Terahertz radiation is emitted as part of the black body radiation from anything with
temperatures greater than about 10 kelvin. While this thermal emission is very weak,
observations at these frequencies are important for characterizing the cold 10-20K dust in
the interstellar medium in the Milky Way galaxy, and in distant starburst galaxies.
Telescopes operating in this band include the James Clerk Maxwell Telescope, the
Caltech Submillimeter Observatory and the Submillimeter Array at the Mauna Kea
Observatory in Hawaii, the BLAST balloon borne telescope, the Herschel Space
Observatory, and the Heinrich Hertz Submillimeter Telescope at the Mount Graham
International Observatory in Arizona. The Atacama Large Millimeter Array, under
construction, will operate in the submillimeter range. The opacity of the Earth's
atmosphere to submillimeter radiation restricts these observatories to very high altitude
sites, or to space.
As of 2004 the only viable sources of terahertz radiation were:
• the gyrotron,
• the backward wave oscillator ("BWO"),
• the far infrared laser ("FIR laser"),
• quantum cascade laser,
• the free electron laser (FEL),
• synchrotron light sources,
• photomixing sources, and
• single-cycle sources used in terahertz time domain spectroscopy such as
photoconductive, surface field, photo-Dember and optical rectification emitters.
The first images generated using terahertz radiation date from the 1960s; however, in
1995, images generated using terahertz time-domain spectroscopy generated a great deal
of interest, and sparked a rapid growth in the field of terahert z science and technology.
This excitement, along with the associated coining of the term "T-rays", even showed up
in a contemporary novel by Tom Clancy.
There have also been solid-state sources of millimeter and submillimeter waves for many
years. AB Millimeter in Paris, for instance, produces a system that covers the entire range
from 8 GHz to 1000 GHz with solid state sources and detectors. Nowadays, most time-
domain work is done via ultrafast lasers.
In mid-2007, scientists at the U.S. Department of Energy's Argonne National Laboratory,
along with collaborators in Turkey and Japan, announced the creation of a compact
device that can lead to portable, battery-operated sources of T-rays, or terahertz radiation.

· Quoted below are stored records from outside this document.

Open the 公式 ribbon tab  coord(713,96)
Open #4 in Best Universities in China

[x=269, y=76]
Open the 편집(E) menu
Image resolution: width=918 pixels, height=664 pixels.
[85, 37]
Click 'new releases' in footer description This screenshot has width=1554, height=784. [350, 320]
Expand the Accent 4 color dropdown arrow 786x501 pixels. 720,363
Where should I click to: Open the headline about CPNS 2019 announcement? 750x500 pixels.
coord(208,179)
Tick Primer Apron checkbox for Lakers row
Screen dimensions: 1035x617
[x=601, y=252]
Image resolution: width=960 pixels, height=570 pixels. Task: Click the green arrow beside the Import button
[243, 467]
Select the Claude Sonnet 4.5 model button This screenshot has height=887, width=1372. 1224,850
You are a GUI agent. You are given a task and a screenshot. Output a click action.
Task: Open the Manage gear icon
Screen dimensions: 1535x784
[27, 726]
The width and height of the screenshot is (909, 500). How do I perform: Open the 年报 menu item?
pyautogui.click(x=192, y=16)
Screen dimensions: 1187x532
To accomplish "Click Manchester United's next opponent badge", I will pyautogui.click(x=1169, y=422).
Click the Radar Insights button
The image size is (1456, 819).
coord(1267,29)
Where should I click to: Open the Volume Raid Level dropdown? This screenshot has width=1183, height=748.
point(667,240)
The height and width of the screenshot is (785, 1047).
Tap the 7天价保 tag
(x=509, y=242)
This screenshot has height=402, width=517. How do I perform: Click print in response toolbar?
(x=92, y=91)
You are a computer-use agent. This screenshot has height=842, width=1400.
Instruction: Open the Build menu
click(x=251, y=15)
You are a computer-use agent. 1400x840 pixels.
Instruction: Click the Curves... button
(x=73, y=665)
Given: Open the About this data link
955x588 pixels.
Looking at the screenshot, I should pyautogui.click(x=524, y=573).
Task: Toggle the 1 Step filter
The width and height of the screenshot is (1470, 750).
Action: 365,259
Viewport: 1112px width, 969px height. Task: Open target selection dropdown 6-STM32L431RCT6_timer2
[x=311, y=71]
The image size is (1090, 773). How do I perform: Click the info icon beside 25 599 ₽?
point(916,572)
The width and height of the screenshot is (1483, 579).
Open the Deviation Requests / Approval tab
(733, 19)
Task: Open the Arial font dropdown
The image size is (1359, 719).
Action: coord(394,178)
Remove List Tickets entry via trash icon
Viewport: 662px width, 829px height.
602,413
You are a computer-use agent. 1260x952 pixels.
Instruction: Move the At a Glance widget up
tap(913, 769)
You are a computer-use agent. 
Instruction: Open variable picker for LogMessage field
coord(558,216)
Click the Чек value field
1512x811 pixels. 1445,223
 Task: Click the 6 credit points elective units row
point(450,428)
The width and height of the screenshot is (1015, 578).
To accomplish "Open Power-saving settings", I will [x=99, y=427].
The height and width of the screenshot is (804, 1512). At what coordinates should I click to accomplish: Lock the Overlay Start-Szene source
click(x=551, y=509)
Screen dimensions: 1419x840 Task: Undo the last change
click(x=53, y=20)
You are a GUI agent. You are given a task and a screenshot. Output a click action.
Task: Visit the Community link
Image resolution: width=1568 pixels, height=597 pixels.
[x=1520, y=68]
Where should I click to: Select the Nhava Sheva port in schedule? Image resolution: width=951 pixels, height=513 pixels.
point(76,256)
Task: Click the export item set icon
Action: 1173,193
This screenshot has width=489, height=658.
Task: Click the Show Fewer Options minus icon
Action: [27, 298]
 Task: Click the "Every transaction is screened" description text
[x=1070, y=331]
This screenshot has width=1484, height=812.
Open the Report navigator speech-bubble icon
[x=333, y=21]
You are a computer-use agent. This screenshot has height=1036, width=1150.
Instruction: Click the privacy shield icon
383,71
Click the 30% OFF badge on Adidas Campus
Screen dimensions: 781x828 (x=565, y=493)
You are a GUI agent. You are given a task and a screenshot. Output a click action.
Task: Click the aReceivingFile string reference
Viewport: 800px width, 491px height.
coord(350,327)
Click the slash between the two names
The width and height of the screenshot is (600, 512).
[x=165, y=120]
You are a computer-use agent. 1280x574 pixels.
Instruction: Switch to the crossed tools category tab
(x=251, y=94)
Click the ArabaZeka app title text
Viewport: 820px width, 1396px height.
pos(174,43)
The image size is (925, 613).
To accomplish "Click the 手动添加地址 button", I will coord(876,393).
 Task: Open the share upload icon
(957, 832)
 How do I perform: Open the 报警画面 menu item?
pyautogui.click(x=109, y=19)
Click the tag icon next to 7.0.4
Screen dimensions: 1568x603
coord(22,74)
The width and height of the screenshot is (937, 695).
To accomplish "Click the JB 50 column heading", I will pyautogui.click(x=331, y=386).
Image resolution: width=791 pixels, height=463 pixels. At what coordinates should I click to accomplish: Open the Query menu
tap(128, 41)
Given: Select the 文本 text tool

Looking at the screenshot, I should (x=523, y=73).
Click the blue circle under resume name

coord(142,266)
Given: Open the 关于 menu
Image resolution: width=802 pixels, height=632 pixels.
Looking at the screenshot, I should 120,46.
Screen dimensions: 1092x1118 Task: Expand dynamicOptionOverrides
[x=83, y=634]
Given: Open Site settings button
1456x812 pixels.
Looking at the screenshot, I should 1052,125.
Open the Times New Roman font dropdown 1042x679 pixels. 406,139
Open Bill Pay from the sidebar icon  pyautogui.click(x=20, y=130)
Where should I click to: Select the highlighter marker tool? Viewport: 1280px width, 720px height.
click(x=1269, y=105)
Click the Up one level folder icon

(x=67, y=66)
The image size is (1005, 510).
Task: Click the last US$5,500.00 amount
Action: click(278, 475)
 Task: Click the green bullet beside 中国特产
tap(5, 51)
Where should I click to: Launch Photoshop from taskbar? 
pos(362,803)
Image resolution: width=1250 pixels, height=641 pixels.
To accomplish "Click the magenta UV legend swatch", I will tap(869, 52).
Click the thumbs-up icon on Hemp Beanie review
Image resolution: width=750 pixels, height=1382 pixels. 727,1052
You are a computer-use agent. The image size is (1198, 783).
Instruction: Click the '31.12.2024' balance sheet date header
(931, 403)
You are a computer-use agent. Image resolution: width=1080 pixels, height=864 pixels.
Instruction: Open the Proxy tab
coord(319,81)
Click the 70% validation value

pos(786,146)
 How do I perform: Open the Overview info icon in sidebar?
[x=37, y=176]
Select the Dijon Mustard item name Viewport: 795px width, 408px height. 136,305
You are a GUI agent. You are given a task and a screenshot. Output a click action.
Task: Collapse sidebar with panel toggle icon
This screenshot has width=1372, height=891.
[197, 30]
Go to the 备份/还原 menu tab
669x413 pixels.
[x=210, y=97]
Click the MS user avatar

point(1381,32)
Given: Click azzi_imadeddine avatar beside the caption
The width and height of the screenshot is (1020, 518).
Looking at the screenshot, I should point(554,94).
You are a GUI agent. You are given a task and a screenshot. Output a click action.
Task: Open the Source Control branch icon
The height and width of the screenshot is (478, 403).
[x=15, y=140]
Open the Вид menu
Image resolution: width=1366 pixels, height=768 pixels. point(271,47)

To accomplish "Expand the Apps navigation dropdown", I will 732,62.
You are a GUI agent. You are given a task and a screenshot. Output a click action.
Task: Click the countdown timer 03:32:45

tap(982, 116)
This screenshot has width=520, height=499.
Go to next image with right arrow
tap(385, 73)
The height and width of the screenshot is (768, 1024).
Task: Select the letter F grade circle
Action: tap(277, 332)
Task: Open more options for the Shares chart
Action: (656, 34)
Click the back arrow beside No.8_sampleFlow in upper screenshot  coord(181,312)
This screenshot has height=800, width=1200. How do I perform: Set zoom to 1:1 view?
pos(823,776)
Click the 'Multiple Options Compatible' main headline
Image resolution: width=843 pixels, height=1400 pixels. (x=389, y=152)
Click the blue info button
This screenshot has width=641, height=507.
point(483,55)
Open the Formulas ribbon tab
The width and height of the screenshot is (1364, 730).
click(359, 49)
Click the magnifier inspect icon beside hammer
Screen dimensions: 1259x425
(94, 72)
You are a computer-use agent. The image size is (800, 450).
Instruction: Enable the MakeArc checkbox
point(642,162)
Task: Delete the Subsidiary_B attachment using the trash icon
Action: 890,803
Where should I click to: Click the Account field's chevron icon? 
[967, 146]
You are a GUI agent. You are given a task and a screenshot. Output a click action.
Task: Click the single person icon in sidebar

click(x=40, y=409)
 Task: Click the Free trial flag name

The group was led by Ulrich Welp of Argonne's Materials Science Division. This new T-
ray source uses high-temperature superconducting crystals grown at the University of
Tsukuba, Japan. These crystals comprise stacks of Josephson junctions that exhibit a
unique electrical property: when an external voltage is applied, an alternating current will
flow back and forth across the junctions at a frequency proportional to the strength of the
voltage; this phenomenon is known as the Josephson effect. These alternating currents
then produce electromagnetic fields whose frequency is tuned by the applied voltage.